Dokumentarfilm (Weltpremiere)
Forum

Kino hat eine magische Qualität. Es wird uns eine Geschichte erzählt und wir saugen diese in uns auf, fiebern mit den Figuren mit, schlagen uns auf die eine oder andere Seite der Handelnden. Filme erzählten von Leuten und von Orten. Es gibt aber auch Filme, die besitzen eine hypnotisierende Qualität. Man lauscht dem Wasser und sieht die Oberfläche sich kräuseln und in der Ferne sieht man ein Boot, das wieder verschwindet. Und nach einer Weile sieht man etwas und ist sich nicht ganz sicher, ob das, was man gesehen hat, was man zu sehen glaubte, auch tatsächlich auf der Leinwand war. Man gerät in einen Zustand der Trance und öffnet sich dem Film auf weiteren Ebenen.

Ob das bei "The Two Sights" von Joshua Bonnetta ("El Mar la mar", den er in einem anderen Jahrgang im Forum vorgestellt hatte) beabsichtigt ist, kann ich nicht sagen.
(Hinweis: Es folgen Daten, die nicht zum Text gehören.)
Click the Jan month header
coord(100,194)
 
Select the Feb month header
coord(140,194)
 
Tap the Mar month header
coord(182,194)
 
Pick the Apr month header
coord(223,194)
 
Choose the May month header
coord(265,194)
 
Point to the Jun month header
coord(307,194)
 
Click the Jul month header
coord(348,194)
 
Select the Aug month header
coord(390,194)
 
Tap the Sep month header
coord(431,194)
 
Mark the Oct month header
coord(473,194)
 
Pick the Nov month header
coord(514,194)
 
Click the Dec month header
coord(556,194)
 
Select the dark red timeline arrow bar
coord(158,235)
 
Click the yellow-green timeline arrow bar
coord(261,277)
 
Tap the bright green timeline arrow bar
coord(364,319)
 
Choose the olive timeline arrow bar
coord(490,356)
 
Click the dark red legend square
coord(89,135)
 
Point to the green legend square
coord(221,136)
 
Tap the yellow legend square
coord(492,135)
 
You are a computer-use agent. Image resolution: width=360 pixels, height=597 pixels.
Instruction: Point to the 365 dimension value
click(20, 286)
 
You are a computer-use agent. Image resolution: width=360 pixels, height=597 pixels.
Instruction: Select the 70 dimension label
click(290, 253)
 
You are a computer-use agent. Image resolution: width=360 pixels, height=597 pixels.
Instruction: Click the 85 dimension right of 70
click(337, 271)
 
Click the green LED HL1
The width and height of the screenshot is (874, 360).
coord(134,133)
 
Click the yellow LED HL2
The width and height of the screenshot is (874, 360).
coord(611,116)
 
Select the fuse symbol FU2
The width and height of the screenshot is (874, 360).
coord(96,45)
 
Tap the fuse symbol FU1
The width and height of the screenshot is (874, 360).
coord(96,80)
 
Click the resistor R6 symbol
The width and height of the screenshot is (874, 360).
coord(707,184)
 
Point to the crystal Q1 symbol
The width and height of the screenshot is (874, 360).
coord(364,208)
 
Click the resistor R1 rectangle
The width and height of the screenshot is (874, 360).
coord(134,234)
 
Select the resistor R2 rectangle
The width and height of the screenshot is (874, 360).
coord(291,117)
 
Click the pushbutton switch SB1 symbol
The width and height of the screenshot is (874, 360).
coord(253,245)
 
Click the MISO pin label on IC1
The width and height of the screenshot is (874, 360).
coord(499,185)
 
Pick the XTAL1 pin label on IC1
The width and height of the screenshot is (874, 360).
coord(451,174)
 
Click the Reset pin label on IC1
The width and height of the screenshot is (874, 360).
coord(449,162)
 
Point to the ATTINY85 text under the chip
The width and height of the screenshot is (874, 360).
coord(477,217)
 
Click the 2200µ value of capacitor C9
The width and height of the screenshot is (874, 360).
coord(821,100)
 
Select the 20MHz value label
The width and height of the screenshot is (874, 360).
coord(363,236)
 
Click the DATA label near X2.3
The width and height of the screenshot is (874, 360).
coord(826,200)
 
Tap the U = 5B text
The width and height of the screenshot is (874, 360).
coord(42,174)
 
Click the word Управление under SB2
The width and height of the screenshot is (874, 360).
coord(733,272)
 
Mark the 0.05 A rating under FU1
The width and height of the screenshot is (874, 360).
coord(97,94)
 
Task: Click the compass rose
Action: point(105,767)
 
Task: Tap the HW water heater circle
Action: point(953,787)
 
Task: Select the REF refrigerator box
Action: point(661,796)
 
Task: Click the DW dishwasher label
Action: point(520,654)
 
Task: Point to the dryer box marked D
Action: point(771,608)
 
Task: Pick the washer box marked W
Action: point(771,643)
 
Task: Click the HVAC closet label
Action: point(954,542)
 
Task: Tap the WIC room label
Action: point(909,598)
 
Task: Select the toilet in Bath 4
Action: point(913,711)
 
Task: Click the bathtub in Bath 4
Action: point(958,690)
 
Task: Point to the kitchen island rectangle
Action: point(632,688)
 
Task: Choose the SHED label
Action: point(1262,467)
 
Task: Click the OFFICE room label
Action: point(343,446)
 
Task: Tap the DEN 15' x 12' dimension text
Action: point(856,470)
Mich lockte die knappe Beschreibung, die ich im Vorfeld nur zur Hälfte las. Landschaftsaufnahmen in Schottland. Impressionen vom Meer und den Klippen, von Weiden und von Häusern. Die Bilder sind 16-mm-Aufnahmen auf den äußeren Hebriden mit einem Blick für die Weite und das Detail, für Texturen und Formen. Menschen fügen sich meist winzig ein. Die Bilder werden von einer Tonspur begleitet bzw. ergänzt. Es sind nicht nur die Geräusche der Natur, sondern Erzählungen, eine ganze Reihe an Erzählungen, eine Oral-History mit Geschichten von Ereignissen. Diese erzählen davon, was vor Ort eine Besonderheit sein soll. Die äußeren Hebriden sollen ein Ort der Seher*Innen sein, diese hätten die Gabe Dinge vorauszusehen oder zu hören, sozusagen das "zweite Gesicht" oder das "zweite Gehör".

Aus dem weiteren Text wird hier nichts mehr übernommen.